§ Records provided

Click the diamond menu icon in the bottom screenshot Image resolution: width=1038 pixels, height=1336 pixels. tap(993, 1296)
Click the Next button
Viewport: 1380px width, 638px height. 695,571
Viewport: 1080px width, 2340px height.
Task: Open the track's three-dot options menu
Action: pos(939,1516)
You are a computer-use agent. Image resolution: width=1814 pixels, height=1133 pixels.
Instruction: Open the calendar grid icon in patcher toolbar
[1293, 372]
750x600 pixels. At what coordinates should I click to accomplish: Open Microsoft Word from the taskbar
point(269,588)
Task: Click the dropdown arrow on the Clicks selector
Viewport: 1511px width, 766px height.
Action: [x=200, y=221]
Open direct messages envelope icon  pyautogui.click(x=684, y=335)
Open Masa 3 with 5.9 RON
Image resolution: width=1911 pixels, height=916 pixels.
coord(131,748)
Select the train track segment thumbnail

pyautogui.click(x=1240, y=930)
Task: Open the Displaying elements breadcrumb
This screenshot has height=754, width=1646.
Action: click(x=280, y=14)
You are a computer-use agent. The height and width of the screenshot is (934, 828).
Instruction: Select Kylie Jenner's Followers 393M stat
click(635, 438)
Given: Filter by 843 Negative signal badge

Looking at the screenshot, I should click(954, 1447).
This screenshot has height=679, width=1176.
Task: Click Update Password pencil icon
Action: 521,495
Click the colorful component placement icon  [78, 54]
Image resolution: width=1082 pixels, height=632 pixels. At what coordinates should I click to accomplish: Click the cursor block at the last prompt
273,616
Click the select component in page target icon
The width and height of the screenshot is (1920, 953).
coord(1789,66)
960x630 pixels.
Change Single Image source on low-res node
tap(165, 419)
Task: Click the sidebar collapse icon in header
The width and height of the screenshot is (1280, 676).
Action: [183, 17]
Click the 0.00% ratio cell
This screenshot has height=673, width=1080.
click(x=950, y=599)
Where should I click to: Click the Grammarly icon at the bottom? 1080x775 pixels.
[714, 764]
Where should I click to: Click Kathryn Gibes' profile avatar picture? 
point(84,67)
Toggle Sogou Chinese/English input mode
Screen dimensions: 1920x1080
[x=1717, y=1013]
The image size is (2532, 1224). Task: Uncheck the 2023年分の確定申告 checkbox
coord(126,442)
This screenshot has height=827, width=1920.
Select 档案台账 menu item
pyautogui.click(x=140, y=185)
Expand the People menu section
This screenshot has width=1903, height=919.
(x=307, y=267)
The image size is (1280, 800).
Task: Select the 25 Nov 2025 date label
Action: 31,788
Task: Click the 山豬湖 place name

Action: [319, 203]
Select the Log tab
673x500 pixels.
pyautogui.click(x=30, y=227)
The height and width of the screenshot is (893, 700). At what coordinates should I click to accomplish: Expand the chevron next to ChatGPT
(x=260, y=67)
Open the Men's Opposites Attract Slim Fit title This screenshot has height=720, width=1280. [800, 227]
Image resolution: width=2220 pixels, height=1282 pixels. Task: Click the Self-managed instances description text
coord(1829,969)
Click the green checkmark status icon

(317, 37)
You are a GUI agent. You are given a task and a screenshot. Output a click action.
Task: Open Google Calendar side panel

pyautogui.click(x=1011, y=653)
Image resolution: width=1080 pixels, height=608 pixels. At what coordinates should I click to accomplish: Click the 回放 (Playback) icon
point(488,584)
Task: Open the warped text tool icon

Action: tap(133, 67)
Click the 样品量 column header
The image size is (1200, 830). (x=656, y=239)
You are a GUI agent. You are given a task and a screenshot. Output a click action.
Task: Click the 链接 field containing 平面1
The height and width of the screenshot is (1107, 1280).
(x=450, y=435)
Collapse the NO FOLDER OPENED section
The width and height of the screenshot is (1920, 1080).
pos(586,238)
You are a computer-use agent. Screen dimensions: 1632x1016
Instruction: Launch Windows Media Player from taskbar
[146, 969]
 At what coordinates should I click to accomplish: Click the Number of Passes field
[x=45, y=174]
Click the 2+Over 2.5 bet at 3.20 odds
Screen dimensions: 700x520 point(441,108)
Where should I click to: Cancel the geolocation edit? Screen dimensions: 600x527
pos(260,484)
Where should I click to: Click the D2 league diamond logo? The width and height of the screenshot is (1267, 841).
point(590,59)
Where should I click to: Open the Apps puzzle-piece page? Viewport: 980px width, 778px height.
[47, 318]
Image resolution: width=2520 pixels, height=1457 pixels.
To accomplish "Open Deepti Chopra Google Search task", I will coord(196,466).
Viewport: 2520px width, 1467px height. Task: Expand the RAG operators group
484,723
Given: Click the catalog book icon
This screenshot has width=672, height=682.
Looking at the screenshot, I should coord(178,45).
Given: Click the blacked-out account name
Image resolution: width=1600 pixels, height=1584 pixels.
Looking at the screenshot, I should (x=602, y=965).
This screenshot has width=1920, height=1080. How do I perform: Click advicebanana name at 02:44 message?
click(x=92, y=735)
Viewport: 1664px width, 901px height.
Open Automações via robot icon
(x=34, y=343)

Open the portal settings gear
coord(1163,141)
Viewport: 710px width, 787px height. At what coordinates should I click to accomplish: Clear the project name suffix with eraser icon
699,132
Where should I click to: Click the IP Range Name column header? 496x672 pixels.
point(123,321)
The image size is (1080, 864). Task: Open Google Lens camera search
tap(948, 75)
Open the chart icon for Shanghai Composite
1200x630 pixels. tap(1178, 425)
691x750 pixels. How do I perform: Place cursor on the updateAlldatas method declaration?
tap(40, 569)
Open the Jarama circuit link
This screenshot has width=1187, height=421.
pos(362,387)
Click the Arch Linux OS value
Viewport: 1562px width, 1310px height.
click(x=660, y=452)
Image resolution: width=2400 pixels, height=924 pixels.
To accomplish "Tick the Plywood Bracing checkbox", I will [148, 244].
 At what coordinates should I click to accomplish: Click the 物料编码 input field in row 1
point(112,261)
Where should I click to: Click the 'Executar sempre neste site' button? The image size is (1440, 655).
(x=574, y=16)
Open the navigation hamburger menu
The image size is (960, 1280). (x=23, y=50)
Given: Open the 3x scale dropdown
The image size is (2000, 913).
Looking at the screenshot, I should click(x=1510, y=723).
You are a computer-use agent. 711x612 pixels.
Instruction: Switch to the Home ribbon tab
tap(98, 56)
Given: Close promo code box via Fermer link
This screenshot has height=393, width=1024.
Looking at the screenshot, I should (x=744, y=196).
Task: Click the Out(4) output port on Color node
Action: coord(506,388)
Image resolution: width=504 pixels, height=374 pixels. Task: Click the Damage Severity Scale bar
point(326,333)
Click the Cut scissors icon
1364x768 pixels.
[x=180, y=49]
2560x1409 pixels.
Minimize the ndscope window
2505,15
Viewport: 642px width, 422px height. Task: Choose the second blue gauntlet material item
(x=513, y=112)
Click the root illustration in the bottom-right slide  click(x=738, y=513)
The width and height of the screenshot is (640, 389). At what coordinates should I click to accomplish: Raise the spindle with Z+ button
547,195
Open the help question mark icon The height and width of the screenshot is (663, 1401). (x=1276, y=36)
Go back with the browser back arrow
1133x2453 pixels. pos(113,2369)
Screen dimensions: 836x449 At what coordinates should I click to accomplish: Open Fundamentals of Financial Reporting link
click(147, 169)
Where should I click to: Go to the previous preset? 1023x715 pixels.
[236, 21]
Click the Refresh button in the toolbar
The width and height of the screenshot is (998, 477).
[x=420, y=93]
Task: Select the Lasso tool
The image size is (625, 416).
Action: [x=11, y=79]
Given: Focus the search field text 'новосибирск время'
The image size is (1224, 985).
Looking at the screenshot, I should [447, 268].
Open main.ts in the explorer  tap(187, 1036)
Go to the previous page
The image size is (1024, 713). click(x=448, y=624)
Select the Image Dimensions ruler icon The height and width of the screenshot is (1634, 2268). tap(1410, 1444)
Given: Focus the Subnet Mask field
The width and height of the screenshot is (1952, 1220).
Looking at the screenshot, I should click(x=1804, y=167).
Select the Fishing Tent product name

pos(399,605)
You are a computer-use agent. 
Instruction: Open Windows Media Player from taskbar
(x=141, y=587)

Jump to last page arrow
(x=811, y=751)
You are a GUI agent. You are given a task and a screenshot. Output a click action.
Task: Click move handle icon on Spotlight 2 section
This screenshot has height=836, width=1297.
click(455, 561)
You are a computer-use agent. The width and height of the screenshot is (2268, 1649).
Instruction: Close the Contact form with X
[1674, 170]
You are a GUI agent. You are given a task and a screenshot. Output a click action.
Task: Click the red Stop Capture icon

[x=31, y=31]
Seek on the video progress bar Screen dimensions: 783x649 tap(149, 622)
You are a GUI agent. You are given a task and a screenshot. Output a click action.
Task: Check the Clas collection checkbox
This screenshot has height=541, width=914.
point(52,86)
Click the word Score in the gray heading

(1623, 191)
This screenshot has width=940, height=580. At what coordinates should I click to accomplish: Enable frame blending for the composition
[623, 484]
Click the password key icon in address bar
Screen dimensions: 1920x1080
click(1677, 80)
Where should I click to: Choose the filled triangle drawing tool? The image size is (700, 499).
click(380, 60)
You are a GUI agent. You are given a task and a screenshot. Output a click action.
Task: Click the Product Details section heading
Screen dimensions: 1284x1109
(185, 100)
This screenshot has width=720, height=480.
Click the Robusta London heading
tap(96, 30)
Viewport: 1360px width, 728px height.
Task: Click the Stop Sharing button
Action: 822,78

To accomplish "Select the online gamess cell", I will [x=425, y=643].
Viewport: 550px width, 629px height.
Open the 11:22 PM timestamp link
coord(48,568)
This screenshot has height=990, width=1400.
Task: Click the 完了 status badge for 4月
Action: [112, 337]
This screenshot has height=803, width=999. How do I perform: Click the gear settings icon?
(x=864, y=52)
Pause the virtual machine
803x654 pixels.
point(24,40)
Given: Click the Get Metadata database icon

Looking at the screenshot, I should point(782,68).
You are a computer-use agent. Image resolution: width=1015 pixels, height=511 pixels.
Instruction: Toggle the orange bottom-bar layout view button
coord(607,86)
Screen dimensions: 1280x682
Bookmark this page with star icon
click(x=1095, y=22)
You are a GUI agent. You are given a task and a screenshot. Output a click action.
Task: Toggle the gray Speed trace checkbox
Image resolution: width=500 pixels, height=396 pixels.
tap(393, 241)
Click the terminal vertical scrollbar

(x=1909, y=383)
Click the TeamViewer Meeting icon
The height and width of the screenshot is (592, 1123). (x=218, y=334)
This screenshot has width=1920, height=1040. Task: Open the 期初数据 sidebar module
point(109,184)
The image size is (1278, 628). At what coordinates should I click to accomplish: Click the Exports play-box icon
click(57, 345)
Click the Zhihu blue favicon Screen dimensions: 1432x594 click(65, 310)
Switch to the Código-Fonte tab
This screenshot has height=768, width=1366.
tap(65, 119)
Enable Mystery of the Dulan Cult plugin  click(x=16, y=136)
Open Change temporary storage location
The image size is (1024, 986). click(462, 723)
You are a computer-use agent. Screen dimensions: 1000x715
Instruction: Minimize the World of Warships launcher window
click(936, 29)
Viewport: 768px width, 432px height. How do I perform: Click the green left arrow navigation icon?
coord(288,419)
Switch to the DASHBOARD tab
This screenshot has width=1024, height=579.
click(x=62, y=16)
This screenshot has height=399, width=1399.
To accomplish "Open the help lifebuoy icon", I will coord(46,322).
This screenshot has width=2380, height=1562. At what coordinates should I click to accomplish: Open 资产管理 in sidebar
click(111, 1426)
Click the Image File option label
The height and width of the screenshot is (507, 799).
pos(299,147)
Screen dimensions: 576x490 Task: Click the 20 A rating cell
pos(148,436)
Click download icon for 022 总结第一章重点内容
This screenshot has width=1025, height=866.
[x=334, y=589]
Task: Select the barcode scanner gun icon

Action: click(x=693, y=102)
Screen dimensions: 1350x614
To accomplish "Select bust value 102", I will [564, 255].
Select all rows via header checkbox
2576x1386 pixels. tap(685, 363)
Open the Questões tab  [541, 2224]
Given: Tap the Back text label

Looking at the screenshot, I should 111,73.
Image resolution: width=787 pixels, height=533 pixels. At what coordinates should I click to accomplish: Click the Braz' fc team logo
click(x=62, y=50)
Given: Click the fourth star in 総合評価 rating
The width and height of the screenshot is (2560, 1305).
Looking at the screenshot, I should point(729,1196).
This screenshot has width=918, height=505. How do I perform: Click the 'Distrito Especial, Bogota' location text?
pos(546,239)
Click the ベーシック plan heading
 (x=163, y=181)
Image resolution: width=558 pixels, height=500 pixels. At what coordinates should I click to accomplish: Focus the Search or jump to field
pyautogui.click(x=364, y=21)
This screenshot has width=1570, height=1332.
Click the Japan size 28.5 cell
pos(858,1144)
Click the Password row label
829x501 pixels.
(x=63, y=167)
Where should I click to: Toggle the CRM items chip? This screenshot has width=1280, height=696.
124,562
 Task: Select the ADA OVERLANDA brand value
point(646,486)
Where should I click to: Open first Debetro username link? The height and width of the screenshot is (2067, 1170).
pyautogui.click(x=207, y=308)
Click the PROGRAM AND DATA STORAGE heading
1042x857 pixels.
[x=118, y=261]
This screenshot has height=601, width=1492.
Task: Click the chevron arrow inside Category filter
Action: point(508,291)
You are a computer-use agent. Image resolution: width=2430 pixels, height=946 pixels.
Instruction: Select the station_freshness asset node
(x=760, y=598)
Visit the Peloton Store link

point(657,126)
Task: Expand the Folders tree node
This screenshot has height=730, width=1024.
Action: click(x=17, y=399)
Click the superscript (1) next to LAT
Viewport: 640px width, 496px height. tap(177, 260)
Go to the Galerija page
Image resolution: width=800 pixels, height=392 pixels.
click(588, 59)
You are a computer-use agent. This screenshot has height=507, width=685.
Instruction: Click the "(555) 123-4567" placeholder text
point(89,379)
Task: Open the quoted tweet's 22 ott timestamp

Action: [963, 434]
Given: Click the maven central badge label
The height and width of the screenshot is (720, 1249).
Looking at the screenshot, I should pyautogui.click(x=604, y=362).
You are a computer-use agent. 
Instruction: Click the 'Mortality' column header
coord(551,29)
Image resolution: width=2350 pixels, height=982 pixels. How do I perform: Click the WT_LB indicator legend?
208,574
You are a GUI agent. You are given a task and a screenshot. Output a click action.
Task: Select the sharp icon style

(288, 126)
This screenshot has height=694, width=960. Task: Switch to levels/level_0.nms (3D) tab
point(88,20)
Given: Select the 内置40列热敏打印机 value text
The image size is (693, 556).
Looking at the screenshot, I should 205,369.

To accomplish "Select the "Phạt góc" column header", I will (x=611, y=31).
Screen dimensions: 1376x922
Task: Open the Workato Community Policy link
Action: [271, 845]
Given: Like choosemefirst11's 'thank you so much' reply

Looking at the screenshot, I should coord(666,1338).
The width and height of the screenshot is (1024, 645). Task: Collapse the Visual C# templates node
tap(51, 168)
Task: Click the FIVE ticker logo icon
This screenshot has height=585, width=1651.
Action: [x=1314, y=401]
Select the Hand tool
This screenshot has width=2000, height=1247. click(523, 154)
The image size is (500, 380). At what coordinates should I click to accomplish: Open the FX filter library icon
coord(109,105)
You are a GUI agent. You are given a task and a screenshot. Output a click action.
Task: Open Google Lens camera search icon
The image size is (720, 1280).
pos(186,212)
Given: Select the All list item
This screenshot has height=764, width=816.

§ Task goal
Repeat the rows exactly, starting at the line containing "Task: Select the Lasso tool" and ending at the line containing "Open main.ts in", both included.

§ Solution to this exercise
Task: Select the Lasso tool
The image size is (625, 416).
Action: [x=11, y=79]
Given: Focus the search field text 'новосибирск время'
The image size is (1224, 985).
Looking at the screenshot, I should [447, 268].
Open main.ts in the explorer  tap(187, 1036)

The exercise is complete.